* Work instructions *
Using the records below, copy every line that holds the string "computer".

(Stored records)
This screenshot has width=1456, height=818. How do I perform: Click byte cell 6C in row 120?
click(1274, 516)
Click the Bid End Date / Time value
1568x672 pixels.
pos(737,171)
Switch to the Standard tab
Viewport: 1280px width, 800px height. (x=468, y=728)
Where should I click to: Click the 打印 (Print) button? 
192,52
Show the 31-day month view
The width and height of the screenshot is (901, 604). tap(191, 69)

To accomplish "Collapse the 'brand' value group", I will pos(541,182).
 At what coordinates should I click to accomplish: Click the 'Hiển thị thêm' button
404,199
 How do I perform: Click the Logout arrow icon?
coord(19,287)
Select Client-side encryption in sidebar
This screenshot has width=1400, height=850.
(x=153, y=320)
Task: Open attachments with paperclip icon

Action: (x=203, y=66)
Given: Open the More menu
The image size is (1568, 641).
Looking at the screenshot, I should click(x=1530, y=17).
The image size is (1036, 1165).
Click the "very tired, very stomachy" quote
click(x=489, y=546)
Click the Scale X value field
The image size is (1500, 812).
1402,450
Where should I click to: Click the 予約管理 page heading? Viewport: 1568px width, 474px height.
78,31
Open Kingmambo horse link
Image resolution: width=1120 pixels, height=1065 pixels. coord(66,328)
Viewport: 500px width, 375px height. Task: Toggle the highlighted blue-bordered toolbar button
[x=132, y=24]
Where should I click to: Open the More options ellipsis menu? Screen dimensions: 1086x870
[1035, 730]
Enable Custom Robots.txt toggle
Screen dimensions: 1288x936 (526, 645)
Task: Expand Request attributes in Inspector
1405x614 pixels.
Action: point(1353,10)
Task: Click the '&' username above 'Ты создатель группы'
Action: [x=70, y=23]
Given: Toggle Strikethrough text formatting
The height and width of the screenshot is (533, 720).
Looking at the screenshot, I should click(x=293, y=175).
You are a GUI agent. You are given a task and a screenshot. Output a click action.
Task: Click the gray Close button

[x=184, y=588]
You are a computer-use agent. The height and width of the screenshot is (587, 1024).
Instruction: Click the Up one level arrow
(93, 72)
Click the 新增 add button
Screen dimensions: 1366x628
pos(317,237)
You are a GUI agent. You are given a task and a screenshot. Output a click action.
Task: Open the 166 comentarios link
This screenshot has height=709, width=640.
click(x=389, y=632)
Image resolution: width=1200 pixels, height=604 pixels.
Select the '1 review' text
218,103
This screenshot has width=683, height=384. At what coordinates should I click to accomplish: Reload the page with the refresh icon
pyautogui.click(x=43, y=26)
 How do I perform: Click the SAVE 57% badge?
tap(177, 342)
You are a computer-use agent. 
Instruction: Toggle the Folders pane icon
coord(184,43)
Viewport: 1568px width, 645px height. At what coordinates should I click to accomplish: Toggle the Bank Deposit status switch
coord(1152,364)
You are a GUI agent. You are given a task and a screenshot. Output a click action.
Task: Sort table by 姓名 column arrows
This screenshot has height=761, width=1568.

* Response to the task *
You are a computer-use agent. The height and width of the screenshot is (587, 1024).
You are a computer-use agent. 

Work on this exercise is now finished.